Update, 7:15pm:  We caught up with Captain Daniel Perea of SFPD’s Mission Station to get more information regarding last night’s Jane Warner Plaza stabbing.

First and foremost, “the victim in stable condition now,” said Perea.

According to the police captain, the stabbing was a completely random act of violence.

“My understanding is that the victim and the friend he was with, who became a witness unfortunately, were there minding their own business when this guy walks over and he’s basically shouting and yelling at nobody in particular, which indicates maybe he’s having some mental health issues,” said Perea. “Then suddenly, he turns and sees these two guys and for whatever reason, his attention is now on them and he goes after one of the victims so suddenly that they don’t have an opportunity to retreat or defend themselves or do anything.”

The suspect, named by Perea as 52-year-old male Mark Arroyo, then pulled out a knife and stabbed the victim in the neck.

When asked about the Arroyo, who is in custody and who has been charged with attempted murder, Perea said that he didn’t know anything about the suspect’s housing situation. “What I do know,” said the captain, “is I’m glad the victim is okay, and I’m glad that the officers were so close so they could intervene as quickly as they did.”

The officers who responded to the 911 call managed to take the suspect into custody without incident. “We’re trained to de-escalate things and talk to people and recognize when people are having mental health crises,” said Perea. “But in the moment, [last night’s incident was] a clear and present threat to [the officer’s] safety.”

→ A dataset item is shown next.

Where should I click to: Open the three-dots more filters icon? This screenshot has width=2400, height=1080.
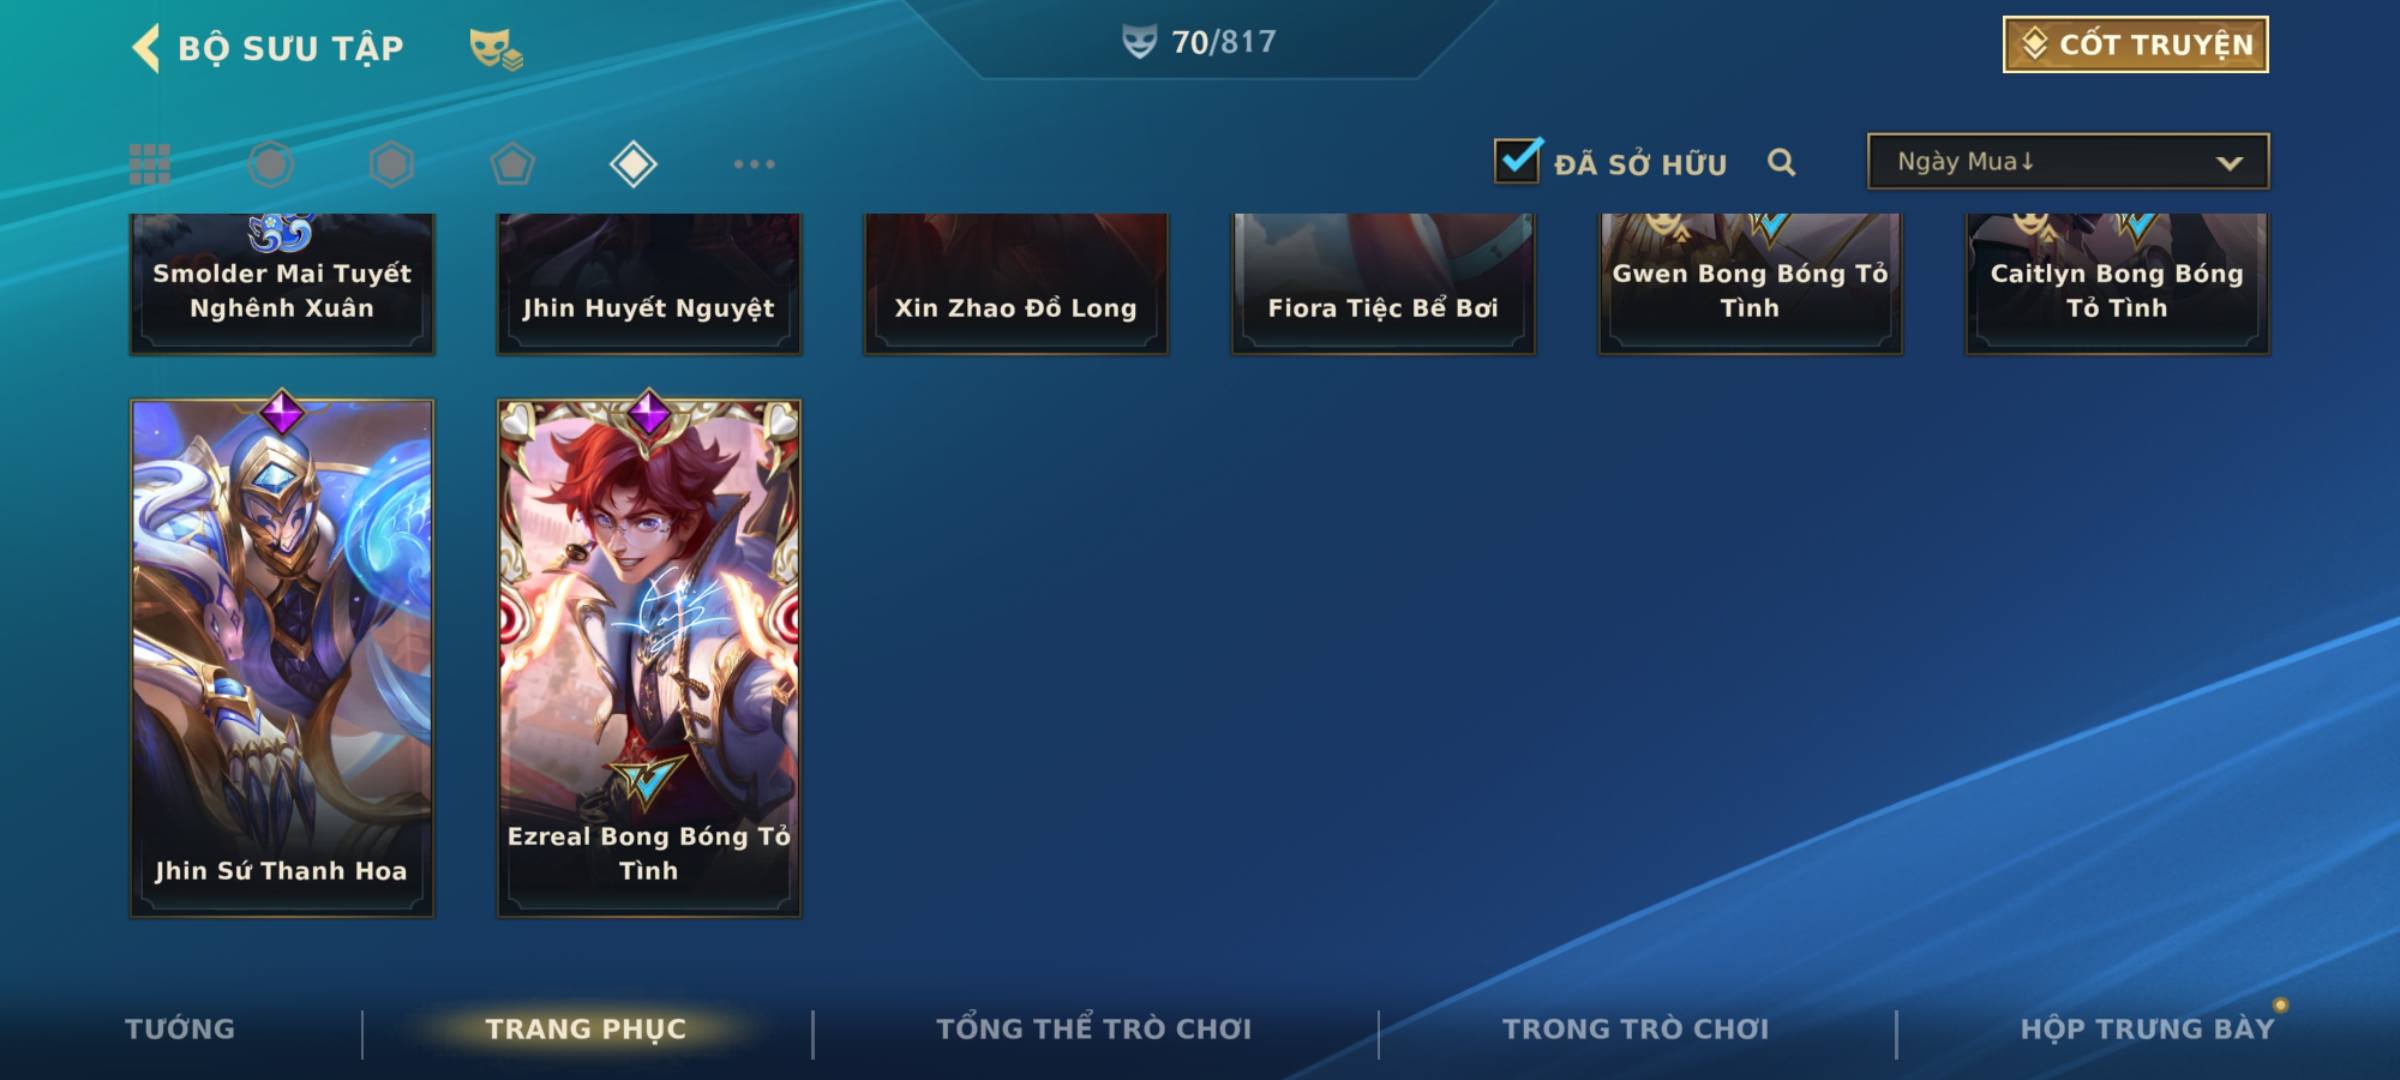pos(754,164)
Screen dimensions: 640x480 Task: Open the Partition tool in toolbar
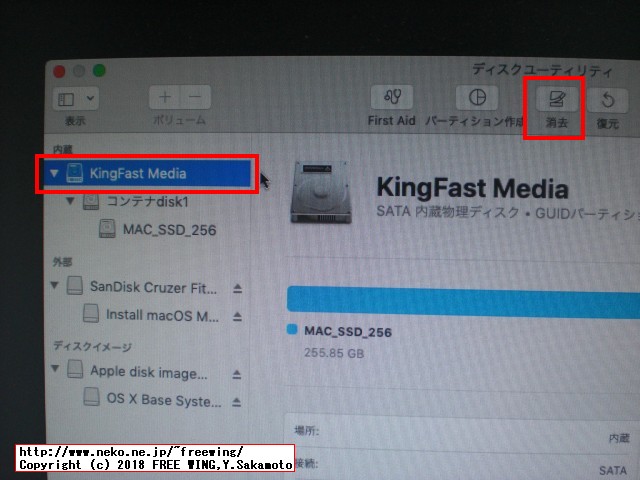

“[The suspect] had already attacked somebody, right there, knife still in his hand, and fortunately he surrendered the knife, got down on the ground, and followed orders,” Perea said. He was taken into custody, and now he’ll have to have his day in court.”

Perea stressed that overall, the Castro is "a pretty safe place.”

“We have our fights and somebody grabs somebody’s iPhone and that kind of thing. It’s a pretty safe place, so this [stabbing] is a pretty concerning incident for the neighborhood.”

When asked about safety specifically at Jane Warner Plaza, and in light of another stabbing that took place in the plaza last year, Perea told us that he’s working to increase the frequency of his officer’s presence around the neighborhood.

“I’m trying to increase the frequency of the presence of cops out there on the street interacting with people,” Perea said. “I think the way Jane Warner Plaza looks now opposed to the way it looked when I first took over a couple of years ago, there’s a night and day difference there. Part of that is about presence, part of that is about the Castro Business District and Castro Merchants’ Association doing things to help activate that space, and certainly with a lot of support and attention from Supervisor Wiener talking about the issues there.”

Perea went onto say that “it’s a public space and people are free to gather there. Sometimes we get people to say ‘we don’t like the way those people look.’ For us, it’s not about appearance or someone’s perceptions of somebody else: it’s about their activity. Are they doing something that’s illegal? Are they smoking in the plaza, which you can’t do. Is the dog off leash? Do they have open containers?”

It’s about “striking a balance between public safety and also preserving the rights of people’s constitutional rights,” Perea said. “People have the right to gather in a public place. We’re working on that and I’m constantly doing my best to increase the frequency and ramp up our engagement out there.”